Diagnosing and tuning poorly performing Oracle queries

This is a big topic, but we'll focus in on what a bad query plan looks like, what a good query plan looks like, and one example of how to improve a poor performing query. There is no generic way to tune all poorly performing queries, but hopefully this page can educate you on the tools you need to identify and diagnose a poor performing query and an example of how this particular query was tuned. The first part of this how-to is PIM specific, but the important parts are only specific to Oracle.

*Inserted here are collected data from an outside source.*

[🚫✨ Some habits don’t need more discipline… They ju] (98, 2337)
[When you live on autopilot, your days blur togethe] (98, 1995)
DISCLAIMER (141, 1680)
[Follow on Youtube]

The first step is to find the poor performing query. In our example, a PIM Desktop user issued a query and noticed poor performance:

images/download/attachments/98009941/image2016-7-26_13_10_40.png

The first step is to go through the logs to try to find the query. As PIM uses hibernate, the following categories (org.hibernate.SQL and org.hibernate.type.descriptor.sql.BasicBinder) had to be updated to TRACE in the log4j.xml file to enable logging of SQLs as well as bind parameters:

<!-- Use "TRACE" to see the debug output from UDA and activate tracing in stored procedures.
Check also server.properties property "db.default.debug.show_sql" -->
<category name="UDA" additivity="false">
<priority value="TRACE"/>
<appender-ref ref="UdaAppender"/>
</category>
<!-- Use "TRACE" to see the debug output from Hibernate
org.hibernate.cache Log all second-level cache activity
org.hibernate.hql.ast.AST Log HQL and SQL ASTs during query parsing
org.hibernate.jdbc Log all JDBC resource acquisition
org.hibernate.pretty Log the state of all entities (max 20 entities) associated with the session at flush time
org.hibernate.SQL Log all SQL DML statements as they are executed (include org.hibernate.type to see binds and values)
org.hibernate.secure Log all JAAS authorization requests
org.hibernate.tool.hbm2ddl Log all SQL DDL statements as they are executed
org.hibernate.transaction Log transaction related activity
org.hibernate.type Log all JDBC parameters
org.hibernate Log everything -->
<category name="org.hibernate.SQL" additivity="false">
<level value="TRACE" />
<appender-ref ref="UdaAppender"/>
</category>
<category name="org.hibernate.type.descriptor.sql.BasicBinder" additivity="false">
<level value="TRACE" />
<appender-ref ref="UdaAppender"/>
</category>

Changes in this file do not require a server restart, and after the above query is executed again, you will need to find the query in the logs.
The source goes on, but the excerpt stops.